Tuesday, November 22, 2005


Julia Goldberg sent me this meme.

I think the idea is to list 12 true confessions.

1) I confess that I'm not going to get too personal and revealing on this damned thing.

2) I confess that I was going to watch Ted Koppel's last night on Nightline instead of doing this, but it looked too depressing, so here I am.

3) I confess that 42 years today I was disappointed that the regular Friday night wrestling at Stockyards Coliseum in Oklahoma City -- where I spent most Friday nights during the mid '60s -- was cancelled because of the Kennedy assassination.

4) I confess that I watched the resignation of President Nixon on a black-and-white tv in the projection booth of the Master Adult Theater, where I worked during part of the summer of '74. I also confess that I was hurt and confused when the audience at the Master Adult Theater booed me when I stopped the movie to tell them about this historic event.

5) I confess that one time in college I participated in a "Pig Night" contest at the Bird of Paradise Lounge.
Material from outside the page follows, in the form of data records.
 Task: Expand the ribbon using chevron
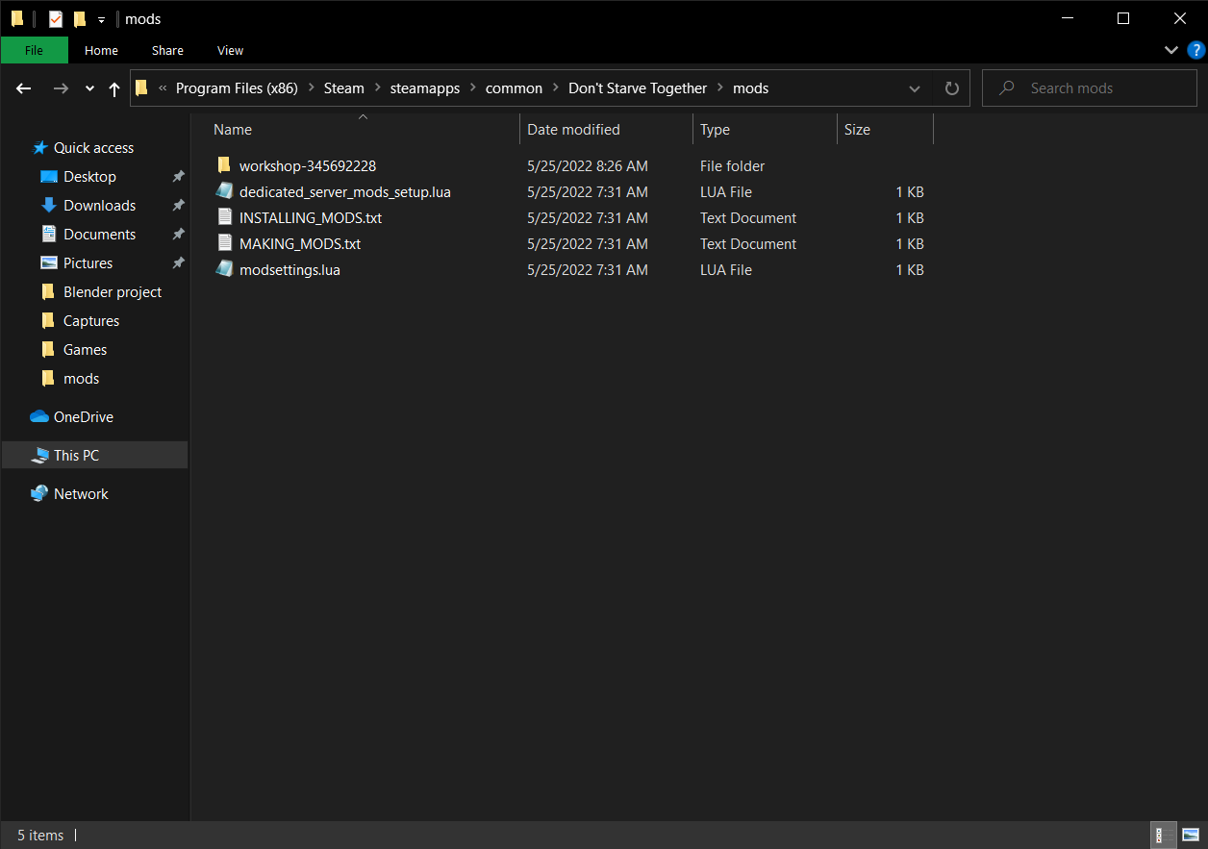coord(1170,50)
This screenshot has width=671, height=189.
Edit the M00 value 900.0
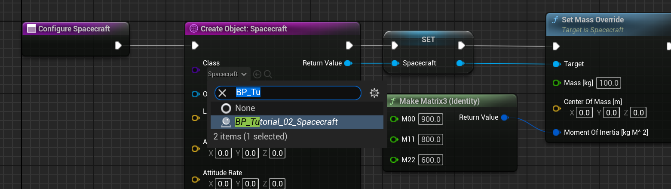[x=430, y=119]
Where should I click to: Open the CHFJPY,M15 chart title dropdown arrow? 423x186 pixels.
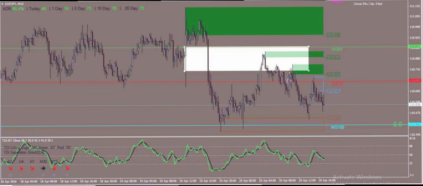[x=3, y=4]
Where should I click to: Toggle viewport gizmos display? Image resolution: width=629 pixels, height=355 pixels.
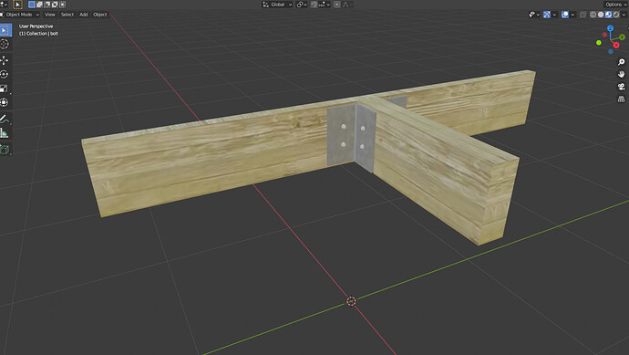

Fortunately I lost.

6) I confess that I don't know what "Diddy Wah Diddy" means.

7) I confess that I drank well over my share of the world's liquor supply up until my late '40s. I stopped because of diabetes.

8) I confess that while I generally distain paranoia about technology, deep in my heart, I do believe that those automatic scanner machines at supermarkets are the work of Satan. One day those damned things are going to completely take the jobs of working humans -- plus they always screw up on me causing much frustration.

9) I confess that robots are stealing my luggage. (OK, I borrowed that from Steve Martin.)

10) I confess that I don't really care that much for sports -- except politics and roller derby.

11) I confess that my anger at Greg Pleshaw faded years ago, despite his bizarre phone call to my brother ... though I still wouldn't want to take a long trip with the twisted little fucker.

12) I confess that I was the one who accidently tripped on an electrical cord backstage at a Santa Fe High School talent show in the spring of '71, causing an abrupt halt to the band (I forgot their name!) that was playing a pretty rocking version of "All Along the Watchtower."

I'm sending this on to Jeff, Walt, Marlee, Ed and Paige.


  1. Hey Steve...

    Check out this band. They rock live - they're from Albuquerque. Almost "old-fashioned" grunge - they sound like the Smashing Pumpkins, honestly:


  2. ps: I'm sorry to hear about your diabetes. I suspect that makes a beer out of the question - however, perhaps we rekindle over coffee someday?